The Sabbath is a celebration of God’s perfect creation. Celebrating the perfect creation means that we are somebody, we are valued. But more than this we celebrate present liberation and sanctification. God told Israel to remember the Sabbath because of both the deliverance from Egypt as well as the creation. We are also told that it is a great sign of God’s Sanctifying Power. Ultimately, the Sabbath is a celebration of the full restoration that will only come at the Second Advent of Jesus Christ.
Thus in addition to preaching the Sabbath as being the right day, we can preach the themes of Liberation, Sanctification, Creation, Covenant, Second Advent, even the Sanctuary as we weave in the present work of God.
So if someone says, “I am tired”…what is the Answer? The Sabbath of Rest!
Someone else may say, “I don’t feel like I am worth anything.”… what is the answer? The Sabbath’s call to remember God’s creation of a Very Good creation.
Someones else is saing, “I wonder if I have the strength to do what God calls me to do.” The answer… The Sabbath reminds me of God’s creative power which if it could create the whole world out of nothing can give me strength to overcome whatever is in my way.
Within this context the Sabbath can truly be the embodiment of our faith and worthy of the name “affirmation of our faith.” Praise God for the Sabbath.
The Spectrum Blog has a provocative post on how the Sabbath saved the Adventists from selling their soul to a political party. In light of the fact that white Adventists have voted similarly to evangelicalicals the question can be asked, “Why have they not joined the religious right totally?”
Could it be that our minority status among Christians makes us leary of the kinds of politics that the religious right uses? Alex over at the Spectrum blog seems to think so and I am inclined to agree. Perhaps someone should do more study of the political ramifications of being a Sabbath-keeping church.
Over at the Adventist News Network there is an article that has implications for the connection between the health message and Adventist practice.
Churchgoers More Likely to Be Obese
According to Purdue University News they found that church goers are more likely to be obese. While the study had a sample of all church members and not just Adventist ones, no one has studied Adventist obesity specifically. Interestingly a typical Sabbath was described as sitting in a church most of the Sabbath and eating a dinner that may or may not be low on calories.

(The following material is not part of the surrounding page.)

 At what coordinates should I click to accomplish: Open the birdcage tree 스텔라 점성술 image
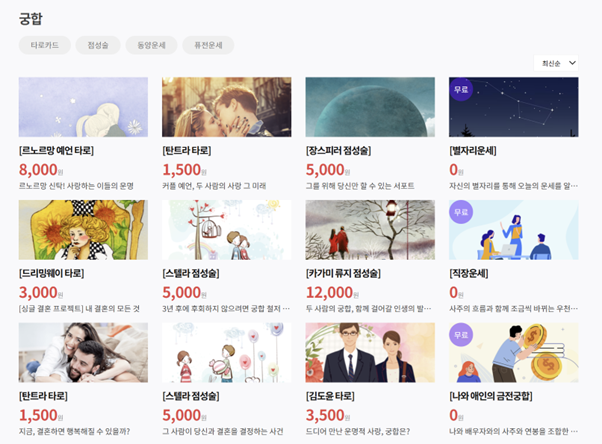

The article speaks of a trend towards obesity in the Adventist church. Jonathan Duffy, health ministries director in the South pacific, states that:
Health has long been a litmus test for our religiosity. You were a good Adventist because you didn’t do this, now you are a mature Adventist because you are no longer tied to the old ‘works’ thing and you show it by doing what you didn’t used to do. For example, Adventists didn’t eat meat or drink alcohol. So how do we emphasize the theology of health, the relationship between my health and my spiritual well being? We have stopped talking about it and the church has stopped doing it and who is left to talk about it?
What about Exercize?
One aspect that should be brought out is that among some Adventists the health message consists of simply not eating pork or not eating meat depending on who you are. I personally know of people who will talk for days about what to eat and yet they are not exercizing one bit. It would seem that at best we have a truncated health message that looks past really poor health practices while congradulating itself on its lack of meat or lack of pork in the diet.
Is It Dead?
What think ye…Is the health message dead? Have we tied it to an old works based religion that we either hold to tightly or diregard as irrelevant? These are questions that we should begin to ask as our waistlines continue to get bigger and bigger.